Sampling of in situ generated PbO NPs into liquid media

The generated PbO NPs (gPbO NPs) dispersed in the air inside the exposure cage were collected using a Condensation Growth Unit-Aerosol Counterflow Two-Jets Unit (CGU-ACTJU) sampler [51] into cell culture media DMEM/F12 and/or GlutaMAX-I medium (31966021; Thermo Fisher Scientific), which were used for the cultivation of liver cells (MIHA cell line). The CGU-ACTJU sampler enabled a continuous quantitative collection of NPs from 10 L of air into 1 mL of liquid medium. The concetrations of gPbO NP ranged in 0.36–0.72 (mean 0.49) μg PbO/ml.

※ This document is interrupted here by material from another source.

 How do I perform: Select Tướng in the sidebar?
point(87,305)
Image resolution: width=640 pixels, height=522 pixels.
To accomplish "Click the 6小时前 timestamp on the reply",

Usage of commercially available PbO NPs in liquid media

The synthetic PbO NPs (cPbO NPs; Nanochemazone, Edmonton, AB, Canada, NCZ-CP-525/20) were weighed and diluted into cell culture media to prepare several selected concentrations (0.25, 0.50, 0.75, 1.00, and 1.50 μg PbO/ml).

Cell culture and PbO NP exposure

The immortalized non-tumorigenic human hepatocyte MIHA cell line [11] was obtained from the Genetic Engineering and Gene Therapy Core, Albert Einstein College of Medicine (New York, NY, USA). Cells were grown in DMEM (with GlutaMAX and pyruvate; 31966021, Thermo Fisher Scientific, Waltham, MA, USA) supplemented with 10% FBS (F7524; Sigma-Aldrich), 1% penicillin–streptomycin (P0781-100ML; Merck Life Science). Only the cells at passage number up to 20 were used for the experiments. MIHA cells were plated at the density of 40,000 cells per cm2 in 6-well plates, and then allowed to grow for 96 h. At ~ 70–80% confluency, cells were further cultured in cultivation medium containing selected concentrations (0.25, 0.50, 0.75, 1.00 and 1.50 μg/ml) of commercially available PbO NPs or in-situ generated PbO NPs for 24 h. Subsequently, cell medium was replaced by fresh medium with newly prepared PbO NPs to decrease the effect of possible dissolution of PbO NPs during cultivation. After another 24 h, cells were collected for further analyses (total exposure time of 48 h).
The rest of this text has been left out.